The New Houses of Parliament, as Barry’s building was at first known, proved a prestigious global showroom for Minton; from the late 1850s, international orders for decorative encaustic floor tiles came from Australia (including Parliament House, Melbourne), Canada, the Caribbean, India (including the Royal Alfred Sailor’s Home in Mumbai), New Zealand and the USA (including flooring for extensions to the Capitol building in Washington). In Britain, the expansion of towns and cities in the 19th century also provided opportunities for new polychromatic decorative surfaces, from vast municipal complexes such as Rochdale Town Hall, to hallways in suburban villas. In the 20th century, however, encaustic tiles once again fell out of fashion. Mintons ceased to make encaustic tiles in the early 1960s.
Modern Making
For the last 10 years, Donald Insall Associates has worked with Parliamentary Strategic Estates, tile manufacturer Craven Dunnill Jackfield, and works contractor DBR (London) Ltd to repair the Palace of Westminster’s encaustic tile floors. From 2006, the Parliamentary Estates Directorate commissioned and developed the process of making a one-inch-thick tile, rather the half-inch usually employed for modern work. From 2009, Donald Insall Associates was appointed to the project.
A major challenge at the outset was to develop a tile product in the exact facsimile of the historic tiles. Craven Dunnill Jackfield Ltd is the successor to Craven Dunnill & Co, which was formed by Henry Powell Dunnill during 1872. The company’s encaustic tile factory occupies the old ‘Jackfield Works’ building at Ironbridge Gorge in Shropshire ‒ a building in the Gothic-industrial style which opened in 1874.
In a process that echoed Minton’s early painstaking experiments, a wide range of different clay bodies, slips, pressing methods, drying times and firing techniques were trialled to ensure that the new tiles had visual and physical properties as close to those of Minton’s original tiles as possible. Selected samples were then laboratory tested to confirm the slip resistance and surface porosity; accelerated abrasion testing was also undertaken to ensure that, in time, the tiles will wear in a similar manner to the existing examples. Progress in ceramic techniques has meant the loss of tiles during manufacture has been largely eliminated.
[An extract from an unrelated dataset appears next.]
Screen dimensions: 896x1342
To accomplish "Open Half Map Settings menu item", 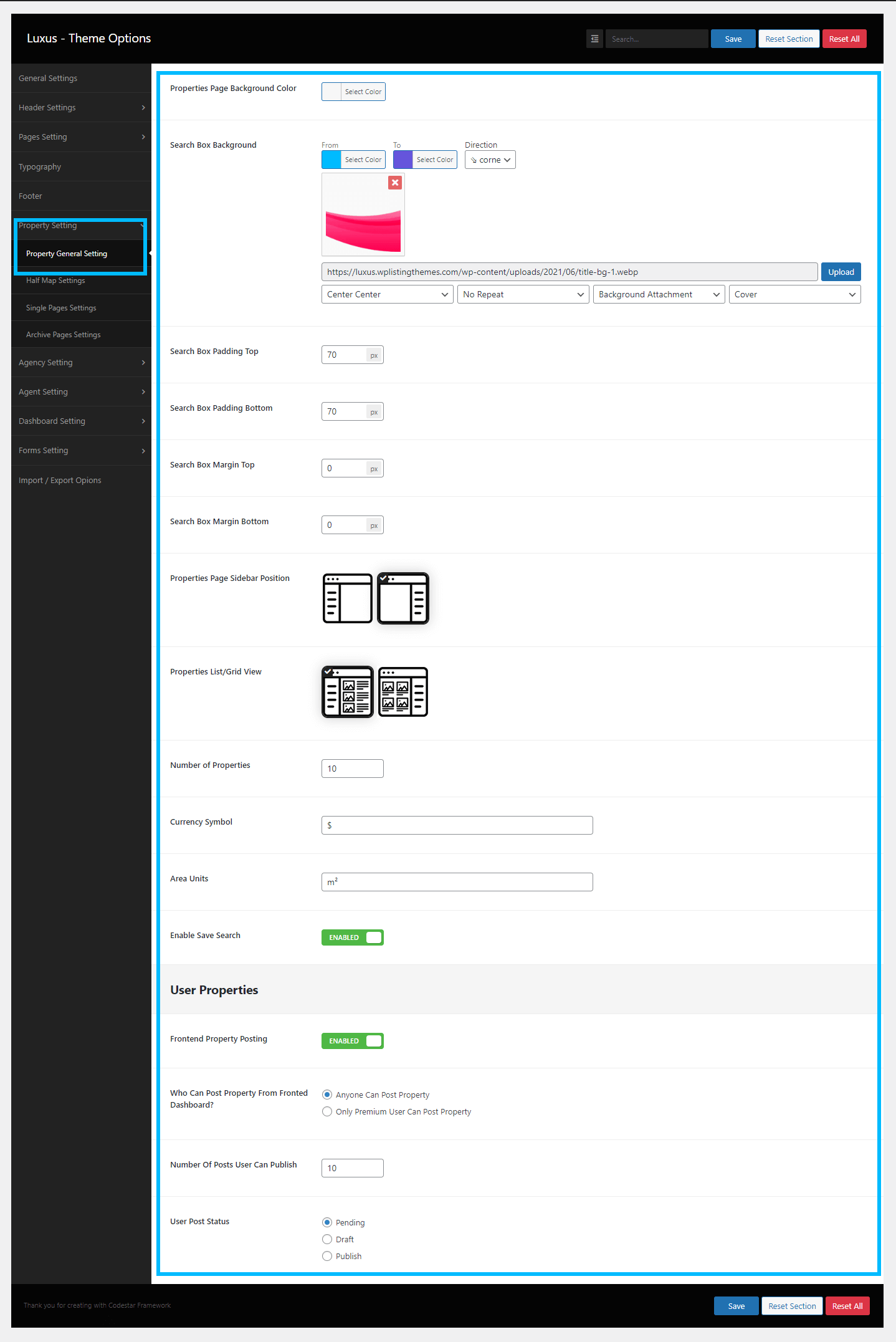I will [55, 280].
The project commenced on site during 2012 with work to St Stephen’s Hall. New tiles have now been installed throughout the majority of the Palace, with the project due to complete in autumn 2019. The major technical challenge of the central circular panel in the Central Lobby with its complex interlocking circular, curved, and concave triangle-shaped tiles inlaid with multiple colour slips is still undergoing final technical development. Elsewhere in the Palace, several years after the laying of the initial areas, the floors once again appear as Pugin and Minton intended.
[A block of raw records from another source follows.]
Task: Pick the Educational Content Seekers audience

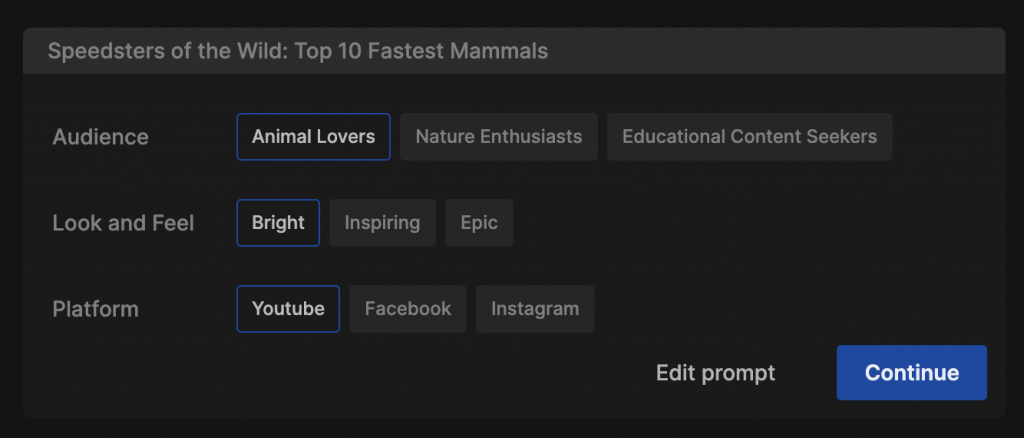Action: point(749,137)

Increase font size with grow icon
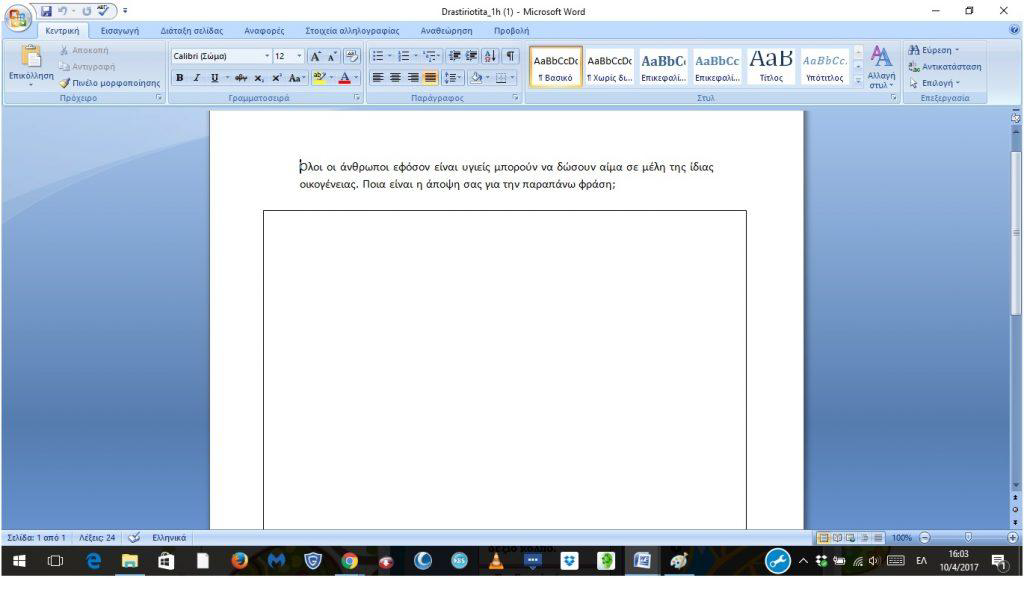[x=315, y=57]
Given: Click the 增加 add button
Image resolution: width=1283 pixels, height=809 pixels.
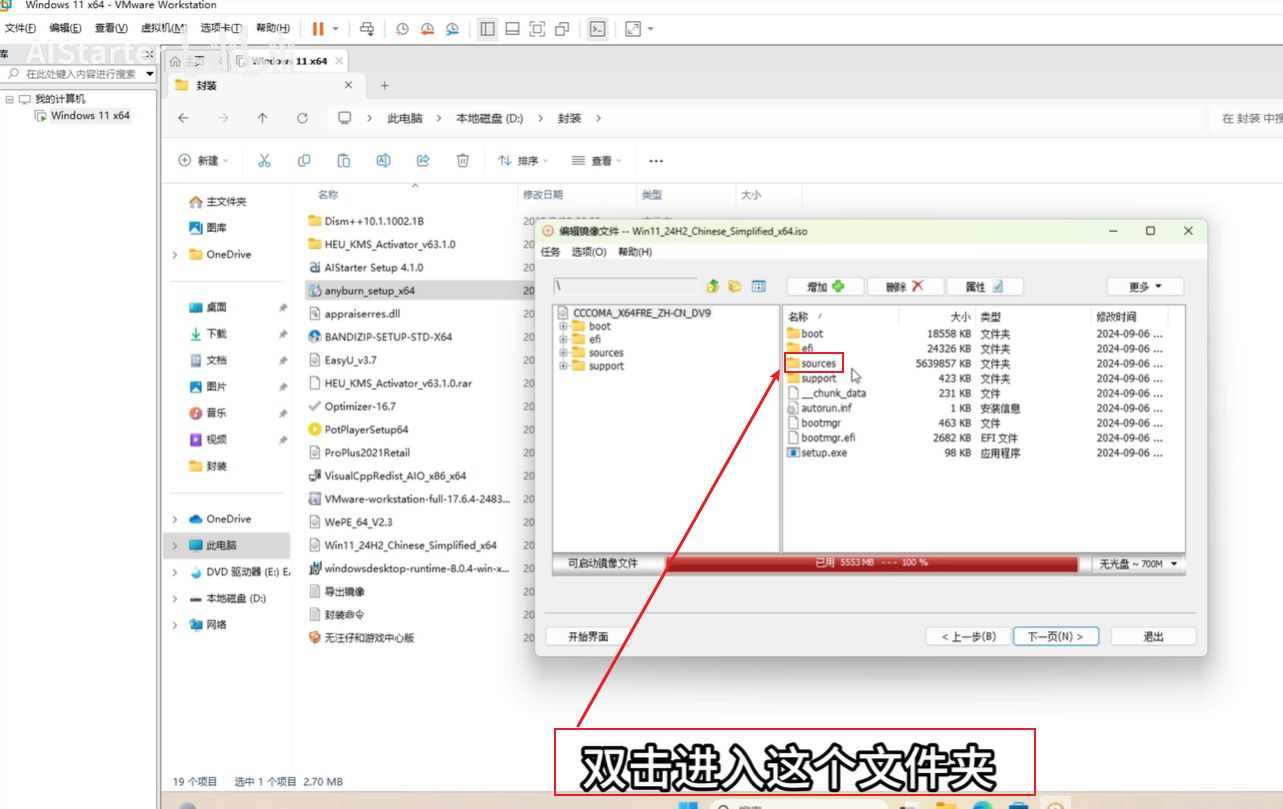Looking at the screenshot, I should pos(824,287).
Vitrified blues and whites catch the light. The mastery of decorative pattern is appreciable, in each richly-coloured tile and also in the complex arrangements of tiles over large areas. Ignoring the weathering of age, the new tiles are practically indistinguishable from Minton’s originals. However, there is one major difference. Mintons’ tiles emerged from the polluted and hazardous environment of the 19th-century Potteries. The area was, like much of 19th-century industrialised Britain, renowned for injuries at work, respiratory disease, and premature mortality. The new tiles, by contrast, are made in clean and controlled conditions in a rejuvenated late-Victorian factory, set within the leafy surroundings of the Ironbridge Gorge World Heritage Site. In the spirit of the Gothic Revival, the past has been rejuvenated using the latest manufacturing technology and standards. Of this, Pugin would undoubtedly have approved.